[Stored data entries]
= = = =
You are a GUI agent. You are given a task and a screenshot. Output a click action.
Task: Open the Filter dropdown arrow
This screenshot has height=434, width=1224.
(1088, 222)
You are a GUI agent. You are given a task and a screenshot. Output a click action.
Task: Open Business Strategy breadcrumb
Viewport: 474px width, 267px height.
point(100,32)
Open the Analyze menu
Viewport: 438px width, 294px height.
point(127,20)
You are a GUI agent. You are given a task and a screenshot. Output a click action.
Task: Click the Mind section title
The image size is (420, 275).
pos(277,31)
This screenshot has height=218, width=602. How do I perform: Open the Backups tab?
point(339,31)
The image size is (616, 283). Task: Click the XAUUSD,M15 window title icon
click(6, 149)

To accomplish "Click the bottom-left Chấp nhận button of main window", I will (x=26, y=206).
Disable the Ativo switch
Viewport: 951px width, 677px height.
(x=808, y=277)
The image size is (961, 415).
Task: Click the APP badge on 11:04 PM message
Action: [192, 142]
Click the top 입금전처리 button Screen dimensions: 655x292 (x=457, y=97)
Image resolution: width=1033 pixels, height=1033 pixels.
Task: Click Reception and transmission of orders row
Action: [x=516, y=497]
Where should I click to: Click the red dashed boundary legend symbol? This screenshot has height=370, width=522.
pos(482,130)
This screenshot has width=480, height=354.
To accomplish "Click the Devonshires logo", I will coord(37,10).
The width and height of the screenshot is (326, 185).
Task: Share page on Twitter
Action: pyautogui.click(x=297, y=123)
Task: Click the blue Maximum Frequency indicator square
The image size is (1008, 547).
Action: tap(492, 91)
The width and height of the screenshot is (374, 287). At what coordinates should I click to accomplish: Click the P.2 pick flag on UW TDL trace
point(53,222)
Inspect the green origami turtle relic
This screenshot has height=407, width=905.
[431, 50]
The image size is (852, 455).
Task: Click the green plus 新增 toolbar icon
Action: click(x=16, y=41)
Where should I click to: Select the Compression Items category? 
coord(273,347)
= = = =
--- What you should do ---
Could you copy every record above exactly as written?

--- Exercise result ---
You are a GUI agent. You are given a task and a screenshot. Output a click action.
Task: Open the Filter dropdown arrow
This screenshot has height=434, width=1224.
(1088, 222)
You are a GUI agent. You are given a task and a screenshot. Output a click action.
Task: Open Business Strategy breadcrumb
Viewport: 474px width, 267px height.
point(100,32)
Open the Analyze menu
Viewport: 438px width, 294px height.
point(127,20)
You are a GUI agent. You are given a task and a screenshot. Output a click action.
Task: Click the Mind section title
The image size is (420, 275).
pos(277,31)
This screenshot has height=218, width=602. How do I perform: Open the Backups tab?
point(339,31)
The image size is (616, 283). Task: Click the XAUUSD,M15 window title icon
click(6, 149)

To accomplish "Click the bottom-left Chấp nhận button of main window", I will (x=26, y=206).
Disable the Ativo switch
Viewport: 951px width, 677px height.
(x=808, y=277)
The image size is (961, 415).
Task: Click the APP badge on 11:04 PM message
Action: [192, 142]
Click the top 입금전처리 button Screen dimensions: 655x292 (x=457, y=97)
Image resolution: width=1033 pixels, height=1033 pixels.
Task: Click Reception and transmission of orders row
Action: [x=516, y=497]
Where should I click to: Click the red dashed boundary legend symbol? This screenshot has height=370, width=522.
pos(482,130)
This screenshot has width=480, height=354.
To accomplish "Click the Devonshires logo", I will coord(37,10).
The width and height of the screenshot is (326, 185).
Task: Share page on Twitter
Action: pyautogui.click(x=297, y=123)
Task: Click the blue Maximum Frequency indicator square
The image size is (1008, 547).
Action: tap(492, 91)
The width and height of the screenshot is (374, 287). At what coordinates should I click to accomplish: Click the P.2 pick flag on UW TDL trace
point(53,222)
Inspect the green origami turtle relic
This screenshot has height=407, width=905.
[431, 50]
The image size is (852, 455).
Task: Click the green plus 新增 toolbar icon
Action: click(x=16, y=41)
Where should I click to: Select the Compression Items category? 
coord(273,347)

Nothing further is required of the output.